TASK TO CARRY OUT: Leaving out pictures, output exactly the lines below from the one that has "The image size is (1456, 819)." through the one that has "the notification center", and nothing else.

TASK DATA:
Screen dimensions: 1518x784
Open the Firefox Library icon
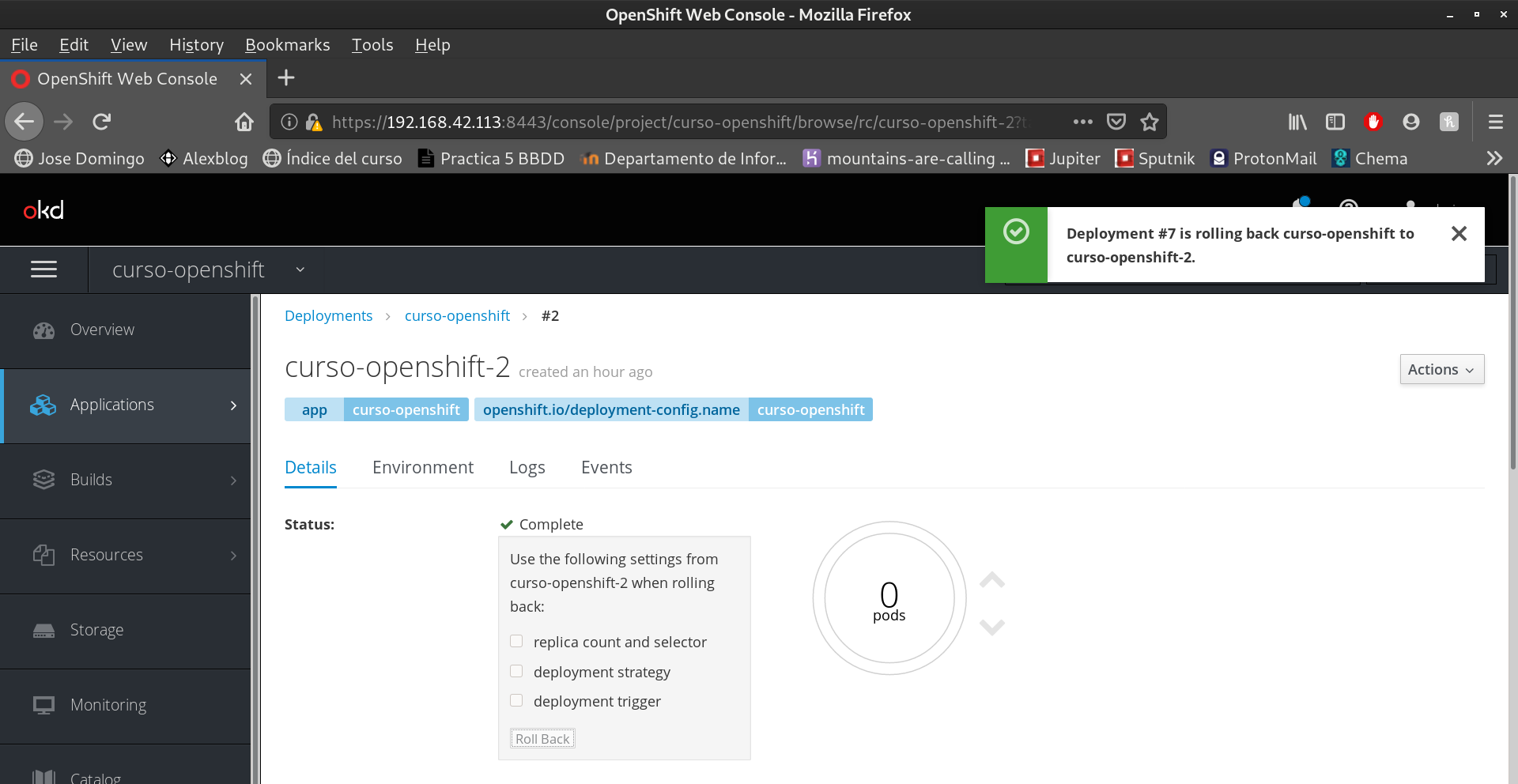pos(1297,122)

* * *

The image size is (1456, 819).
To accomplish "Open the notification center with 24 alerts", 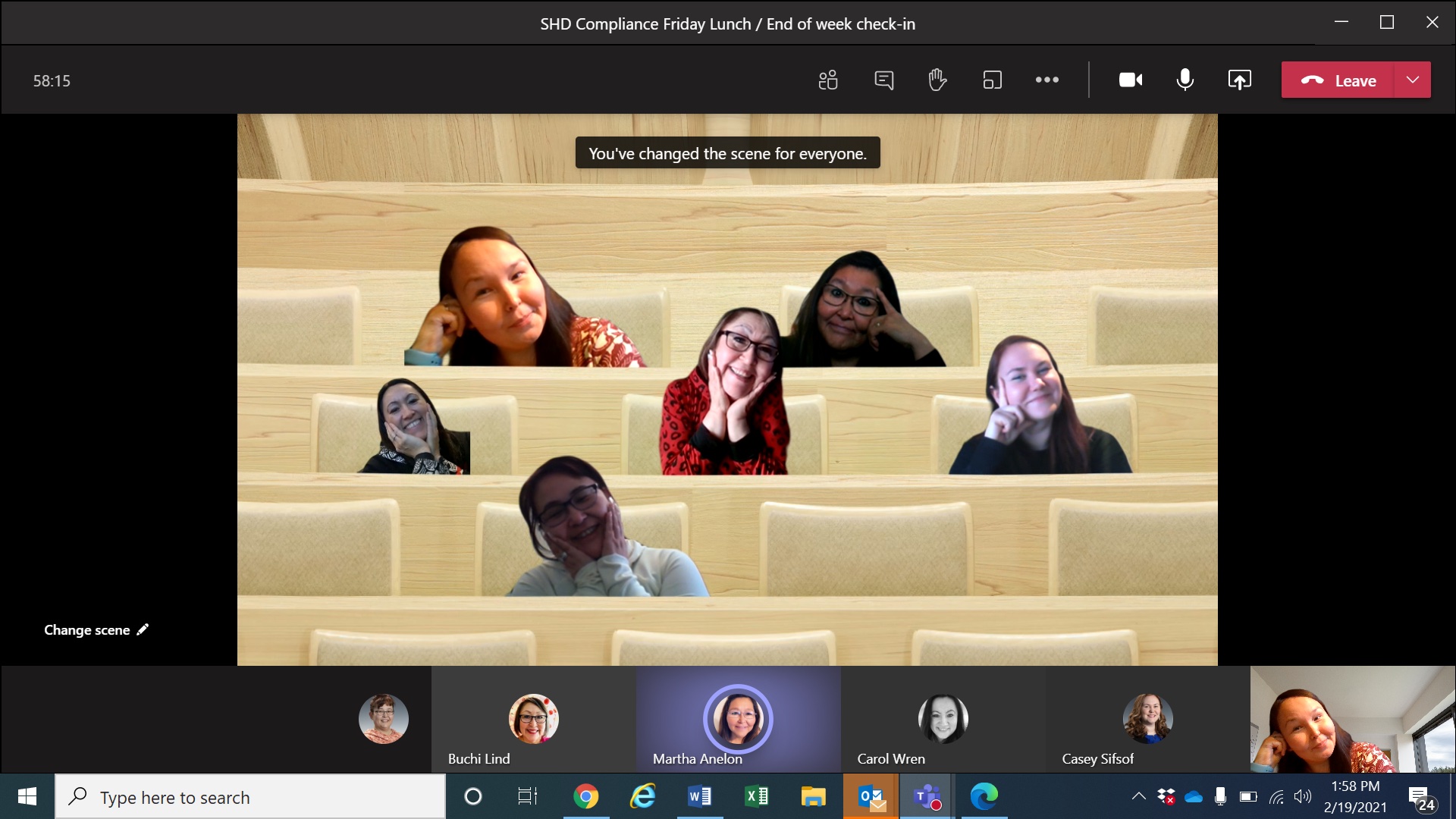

---

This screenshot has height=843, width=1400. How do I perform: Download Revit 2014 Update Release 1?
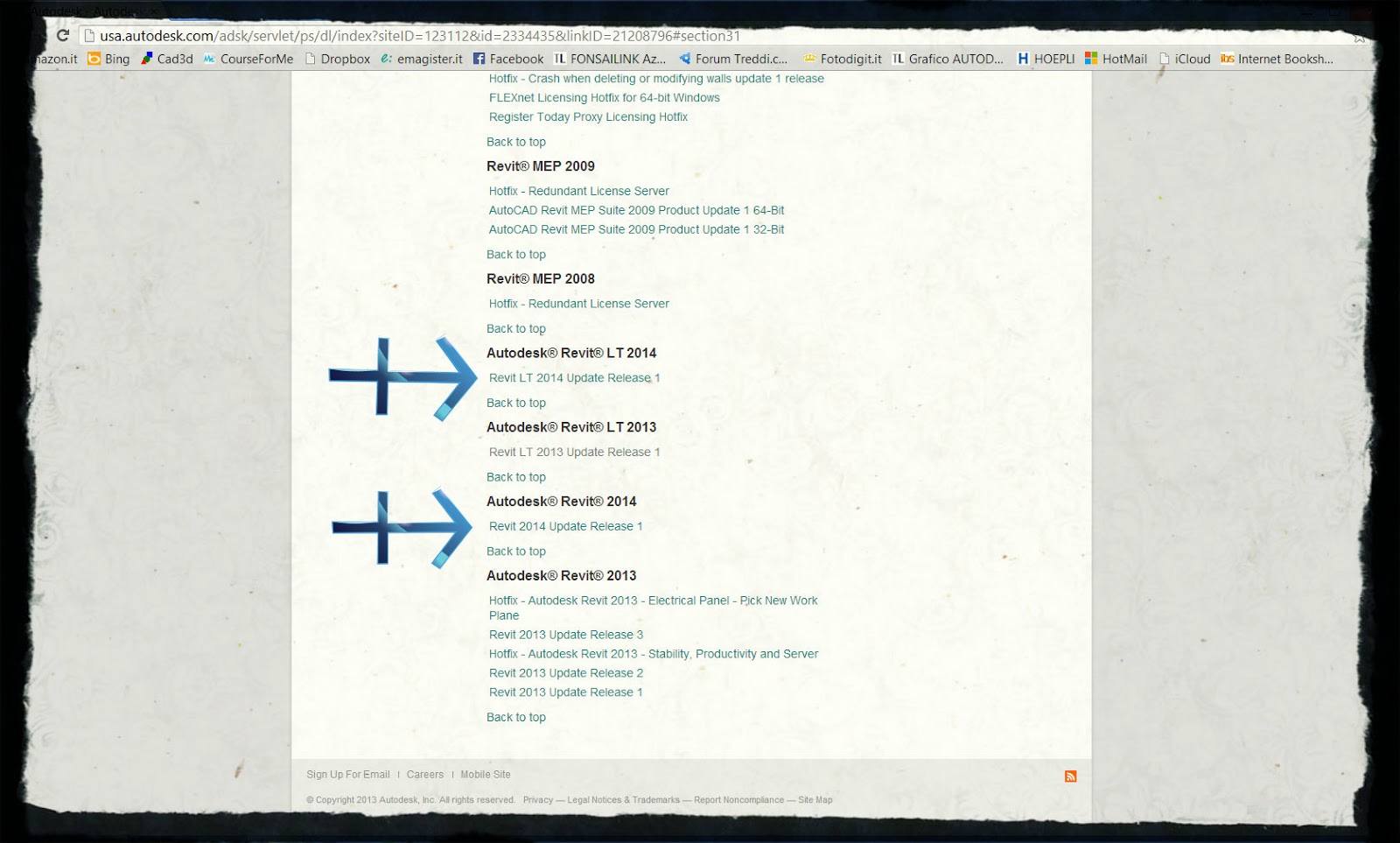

SOLVED PROBLEM:
The image size is (1456, 819).
To accomplish "Open the notification center with 24 alerts", 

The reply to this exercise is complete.